You want a recursive descent parser.

To get precedence you need to think recursively, for example, using your sample string,

1+11*5

to do this manually, you would have to read the 1, then see the plus and start a whole new recursive parse "session" starting with 11... and make sure to parse the 11 * 5 into its own factor, yielding a parse tree with 1 + (11 * 5).

This all feels so painful even to attempt to explain, especially with the added powerlessness of C. See, after parsing the 11, if the * was actually a + instead, you would have to abandon the attempt at making a term and instead parse the 11 itself as a factor. My head is already exploding. It's possible with the recursive decent strategy, but there is a better way...

The easy (right) way

If you use a GPL tool like Bison, you probably don't need to worry about licensing issues since the C code generated by bison is not covered by the GPL (IANAL but I'm pretty sure GPL tools don't force the GPL on generated code/binaries; for example Apple compiles code like say, Aperture with GCC and they sell it without having to GPL said code).

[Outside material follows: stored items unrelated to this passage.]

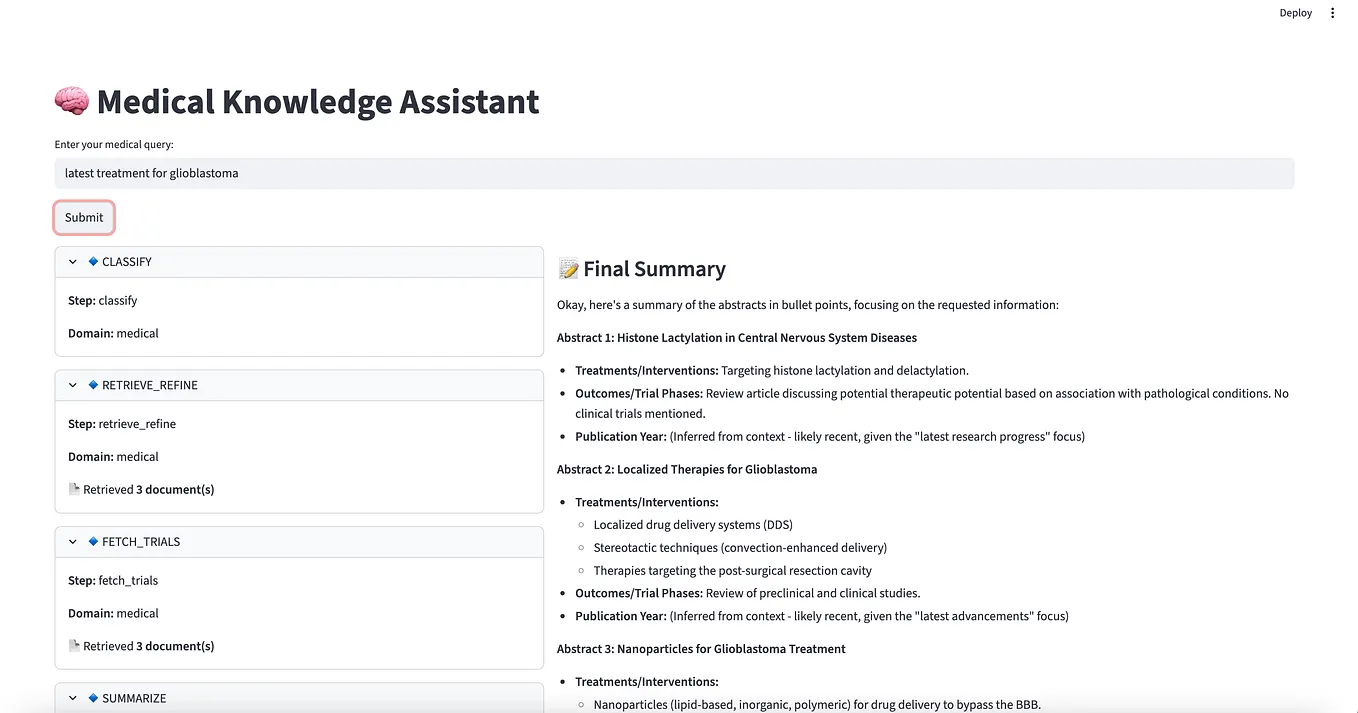Viewport: 1358px width, 713px height.
Task: Click the Deploy menu item
Action: point(1295,12)
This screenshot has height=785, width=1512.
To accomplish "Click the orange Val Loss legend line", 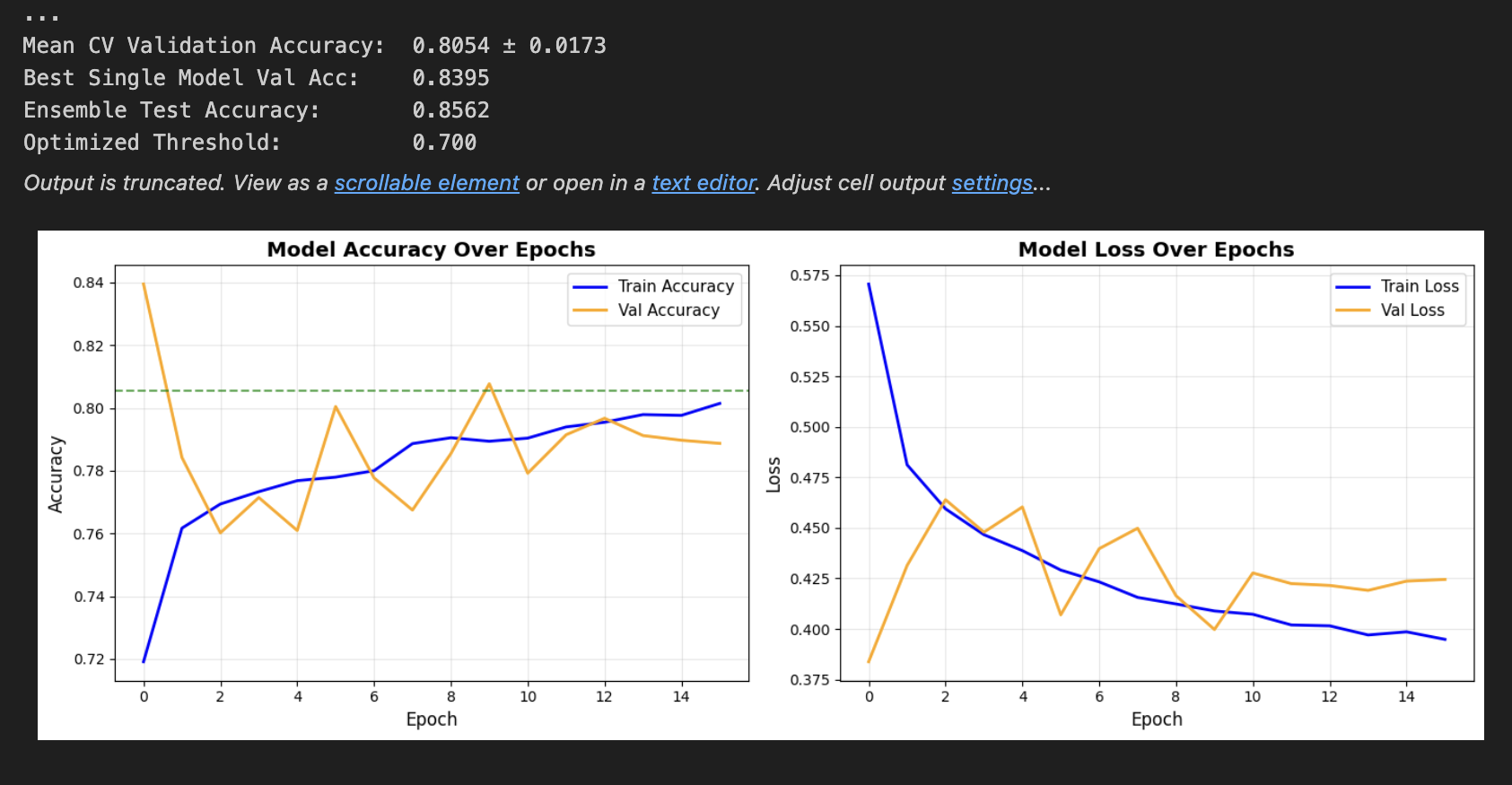I will [1353, 310].
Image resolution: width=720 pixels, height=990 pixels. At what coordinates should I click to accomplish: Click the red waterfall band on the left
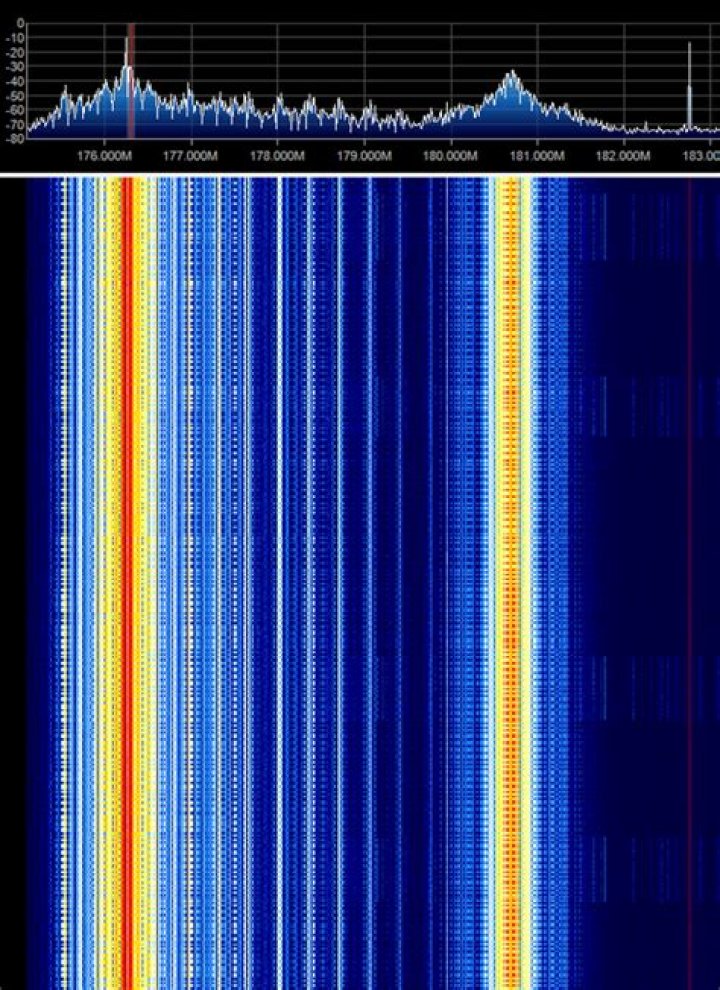tap(127, 580)
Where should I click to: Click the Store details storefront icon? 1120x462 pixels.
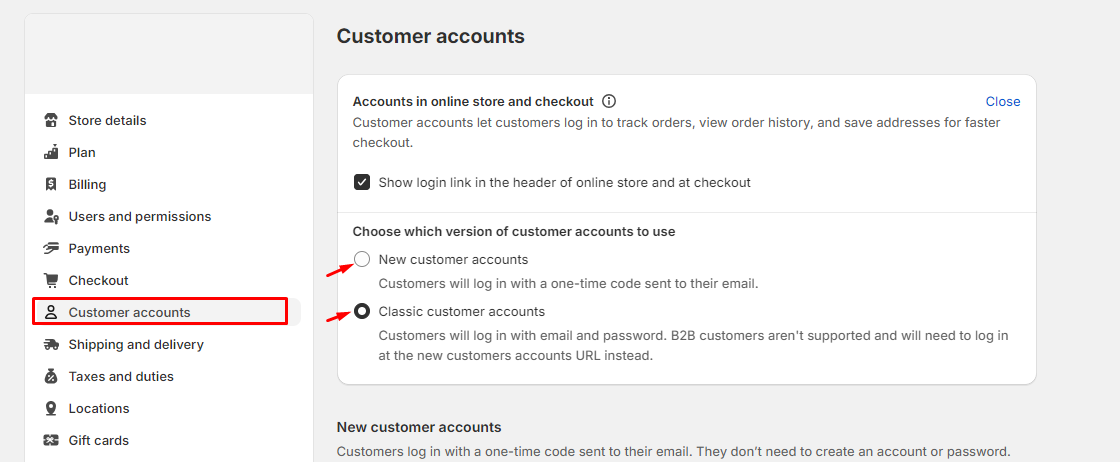tap(51, 121)
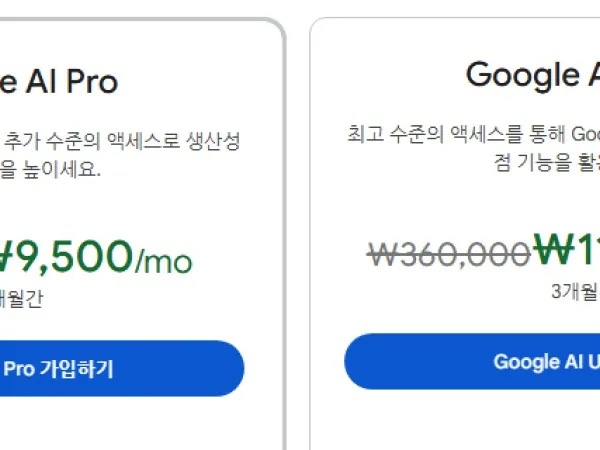Select the green discounted price after ₩360,000
The height and width of the screenshot is (450, 600).
[566, 250]
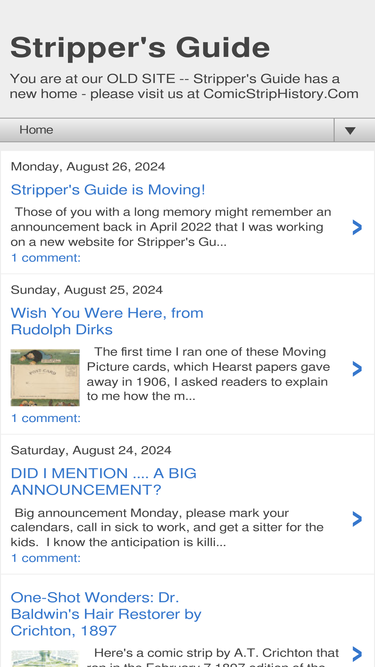Open "One-Shot Wonders: Dr. Baldwin's Hair Restorer" post
375x667 pixels.
coord(106,614)
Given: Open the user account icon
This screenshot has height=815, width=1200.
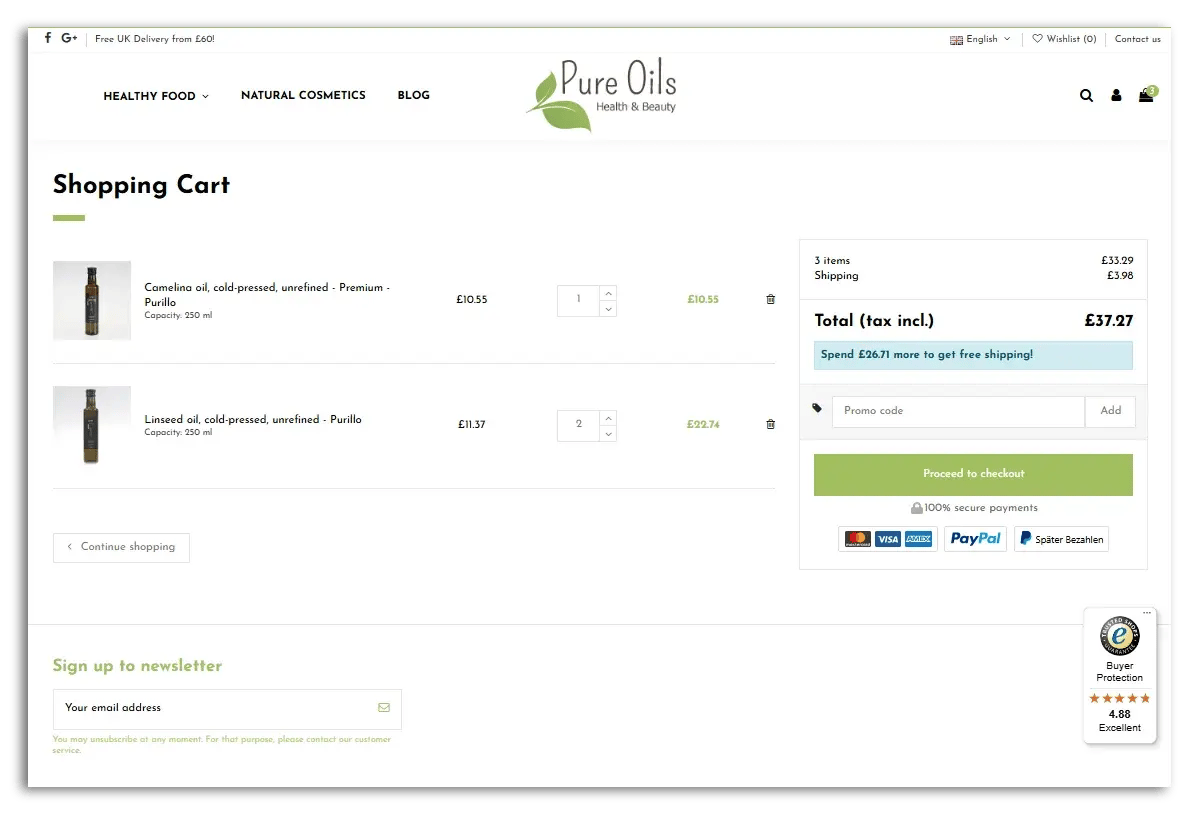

Download Bison (or something equivalent, ANTLR, etc.).

There is usually some sample code that you can just run bison on and get your desired C code that demonstrates this four function calculator:

http://www.gnu.org/software/bison/manual/html_node/Infix-Calc.html

Look at the generated code, and see that this is not as easy as it sounds. Also, the advantages of using a tool like Bison are 1) you learn something (especially if you read the Dragon book and learn about grammars), 2) you avoid NIH trying to reinvent the wheel. With a real parser-generator tool, you actually have a hope at scaling up later, showing other people you know that parsers are the domain of parsing tools.


Update:

People here have offered much sound advice. My only warning against skipping the parsing tools or just using the Shunting Yard algorithm or a hand rolled recursive decent parser is that little toy languages1 may someday turn into big actual languages with functions (sin, cos, log) and variables, conditions and for loops.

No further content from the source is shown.